** start EXCERPTED TEXT **

The above output gives us information o about the signal no.(SIGSEGV) and the values for the general registers. We will use some of the register values for the analysis in the next section.


Now let's have a look at the source code of  rpSnapshot::end():

1 void rpSnapshot::end() {
2   SSError *err = NULL;
3    char* fname = CLASSISnapshot(end);

4    RPENTER(fname);

5    try {
6        m_state = SSHOT_STATE_UNINIT;
7        RPDBGLOG(DEBUGPD, "setting snapshot state to UNINIT");
8        err = m_rpSnapshotPriv->end();
9        if (err != NULL) {
10            RPDBGLOG(DEBUGPI, "Error ending snapshot session: %s",
11                     err->getErrMsg());
12            delete err;
13        }
14    } catch (std::exception & exp) {
15        RPLOG(*msg_create(103000, ERRSEV_UNRECOVERABLE,
16            "Caught an exception while ending RecoverPoint snapshot operation - %s",
17            ARG_ERROR(exp.what())));
18    }

19    m_state = SSHOT_STATE_ERROR;
20    RPDBGLOG(DEBUGPD, "setting snapshot state to ERROR");
    // Reset the flag.
21    m_initDone = FALSE;

22    RPEXIT(fname);
}

The line bolded may stands out as that's the only thing rpSnapshot does in the implementation.
Note that it is an auto_ptr:
auto_ptr m_rpSnapshotPriv;

Next let's look into the disassembles.

** end EXCERPTED TEXT **
** start SUPPLIED ENTRIES **

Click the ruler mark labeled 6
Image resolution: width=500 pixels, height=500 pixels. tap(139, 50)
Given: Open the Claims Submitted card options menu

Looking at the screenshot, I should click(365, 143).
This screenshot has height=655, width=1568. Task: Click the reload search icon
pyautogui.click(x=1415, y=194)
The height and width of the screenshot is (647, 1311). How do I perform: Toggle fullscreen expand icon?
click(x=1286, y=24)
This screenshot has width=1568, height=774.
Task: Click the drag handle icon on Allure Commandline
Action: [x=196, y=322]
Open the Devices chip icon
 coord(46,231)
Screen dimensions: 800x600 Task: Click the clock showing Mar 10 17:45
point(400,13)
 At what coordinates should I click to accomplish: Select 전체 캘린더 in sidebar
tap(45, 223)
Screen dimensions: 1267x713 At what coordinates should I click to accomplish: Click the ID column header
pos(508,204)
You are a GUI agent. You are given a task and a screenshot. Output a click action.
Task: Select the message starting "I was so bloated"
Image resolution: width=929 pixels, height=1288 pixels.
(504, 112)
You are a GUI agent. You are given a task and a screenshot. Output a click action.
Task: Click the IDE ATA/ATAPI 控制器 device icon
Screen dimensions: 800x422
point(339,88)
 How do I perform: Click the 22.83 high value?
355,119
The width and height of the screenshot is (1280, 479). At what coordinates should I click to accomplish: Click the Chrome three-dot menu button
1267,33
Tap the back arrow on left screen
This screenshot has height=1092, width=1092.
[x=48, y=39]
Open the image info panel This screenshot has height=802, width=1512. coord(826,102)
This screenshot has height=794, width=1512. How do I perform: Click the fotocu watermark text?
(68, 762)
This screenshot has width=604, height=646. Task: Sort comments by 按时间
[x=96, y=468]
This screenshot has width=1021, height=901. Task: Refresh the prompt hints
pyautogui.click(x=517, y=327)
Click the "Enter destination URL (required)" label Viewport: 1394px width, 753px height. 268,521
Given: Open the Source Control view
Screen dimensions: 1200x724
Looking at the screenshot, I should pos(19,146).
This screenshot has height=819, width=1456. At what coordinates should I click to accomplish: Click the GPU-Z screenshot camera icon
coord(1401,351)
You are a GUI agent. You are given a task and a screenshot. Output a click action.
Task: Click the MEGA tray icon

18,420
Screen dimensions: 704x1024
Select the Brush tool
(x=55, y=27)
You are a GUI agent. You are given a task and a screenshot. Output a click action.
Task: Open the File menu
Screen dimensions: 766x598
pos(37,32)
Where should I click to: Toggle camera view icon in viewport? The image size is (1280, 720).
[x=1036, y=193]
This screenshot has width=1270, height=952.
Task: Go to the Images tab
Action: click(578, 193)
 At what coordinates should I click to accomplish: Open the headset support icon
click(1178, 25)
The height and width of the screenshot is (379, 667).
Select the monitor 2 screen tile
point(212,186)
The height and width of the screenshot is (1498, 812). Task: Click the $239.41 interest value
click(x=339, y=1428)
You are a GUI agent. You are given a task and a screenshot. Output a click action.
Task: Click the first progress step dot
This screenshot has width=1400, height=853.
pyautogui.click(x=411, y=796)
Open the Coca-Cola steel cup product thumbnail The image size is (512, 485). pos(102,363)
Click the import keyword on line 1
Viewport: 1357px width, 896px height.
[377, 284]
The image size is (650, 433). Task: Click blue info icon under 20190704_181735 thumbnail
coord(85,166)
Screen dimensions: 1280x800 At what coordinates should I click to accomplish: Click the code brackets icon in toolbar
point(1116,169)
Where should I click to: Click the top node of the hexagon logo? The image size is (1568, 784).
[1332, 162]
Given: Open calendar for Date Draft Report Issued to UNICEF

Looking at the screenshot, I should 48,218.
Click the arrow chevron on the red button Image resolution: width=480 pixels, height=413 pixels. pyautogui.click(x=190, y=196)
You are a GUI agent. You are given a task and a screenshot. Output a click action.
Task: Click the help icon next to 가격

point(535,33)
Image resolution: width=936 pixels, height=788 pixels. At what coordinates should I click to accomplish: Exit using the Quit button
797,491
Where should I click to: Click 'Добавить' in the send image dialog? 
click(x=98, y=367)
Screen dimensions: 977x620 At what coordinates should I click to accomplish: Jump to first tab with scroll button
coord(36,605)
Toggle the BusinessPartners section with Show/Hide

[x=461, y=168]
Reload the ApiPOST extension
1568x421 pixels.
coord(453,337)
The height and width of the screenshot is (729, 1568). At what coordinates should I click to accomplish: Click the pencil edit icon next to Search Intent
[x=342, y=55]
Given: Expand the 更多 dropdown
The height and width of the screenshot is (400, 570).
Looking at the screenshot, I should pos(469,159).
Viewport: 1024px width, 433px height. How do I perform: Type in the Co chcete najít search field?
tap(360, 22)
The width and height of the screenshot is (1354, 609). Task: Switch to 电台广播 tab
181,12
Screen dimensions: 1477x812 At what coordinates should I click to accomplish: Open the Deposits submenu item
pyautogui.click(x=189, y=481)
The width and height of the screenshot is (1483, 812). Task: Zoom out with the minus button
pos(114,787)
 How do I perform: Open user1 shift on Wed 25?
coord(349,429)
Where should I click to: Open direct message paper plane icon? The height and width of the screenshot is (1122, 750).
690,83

** end SUPPLIED ENTRIES **

Please pick up the rpSnapshot::end() crash analysis after its final sentence and keep writing it.

> _ZN10rpSnapshot3endEv+0x100 ::dis
libprotectpoint_rp.so`_ZN10rpSnapshot3endEv+0xd8:       mov       0xdc, %o3
libprotectpoint_rp.so`_ZN10rpSnapshot3endEv+0xdc:
call      +0x72cf0c     _ZNK3emc6nsm_rp8RpLogger9logprintfEiPKciS3_z
>
libprotectpoint_rp.so`_ZN10rpSnapshot3endEv+0xe0:       nop
libprotectpoint_rp.so`_ZN10rpSnapshot3endEv+0xe4:       ldx       [%fp + 0x7ef], %g2
libprotectpoint_rp.so`_ZN10rpSnapshot3endEv+0xe8:       add       %g2, 0x40, %o0
libprotectpoint_rp.so`_ZN10rpSnapshot3endEv+0xec:
call      +0x9fa4       _ZNKSt8auto_ptrI14rpSnapshotPrivEptEv
>
libprotectpoint_rp.so`_ZN10rpSnapshot3endEv+0xf0:       nop
libprotectpoint_rp.so`_ZN10rpSnapshot3endEv+0xf4:       mov       %o0, %g3
libprotectpoint_rp.so`_ZN10rpSnapshot3endEv+0xf8:       stx       %g3, [%fp + 0x7c7]
libprotectpoint_rp.so`_ZN10rpSnapshot3endEv+0xfc:       mov       %g3, %g4
libprotectpoint_rp.so`_ZN10rpSnapshot3endEv+0x100:      ld        [%g4], %o2
libprotectpoint_rp.so`_ZN10rpSnapshot3endEv+0x104:      ld        [%g4 + 0x4], %o3
libprotectpoint_rp.so`_ZN10rpSnapshot3endEv+0x108:      srl       %o3, 0x0, %o4
libprotectpoint_rp.so`_ZN10rpSnapshot3endEv+0x10c:      sllx      %o2, 0x20, %o5
libprotectpoint_rp.so`_ZN10rpSnapshot3endEv+0x110:      or        %o4, %o5, %o7
libprotectpoint_rp.so`_ZN10rpSnapshot3endEv+0x114:      ld        [%o7 + 0x18], %l2
libprotectpoint_rp.so`_ZN10rpSnapshot3endEv+0x118:      ld        [%o7 + 0x1c], %l3
libprotectpoint_rp.so`_ZN10rpSnapshot3endEv+0x11c:      srl       %l3, 0x0, %l4
libprotectpoint_rp.so`_ZN10rpSnapshot3endEv+0x120:      sllx      %l2, 0x20, %l5
libprotectpoint_rp.so`_ZN10rpSnapshot3endEv+0x124:      or        %l4, %l5, %l6
libprotectpoint_rp.so`_ZN10rpSnapshot3endEv+0x128:      mov       %g3, %o0


Notice the function names and const names in the disassembles can help us locate the place where the core dumps.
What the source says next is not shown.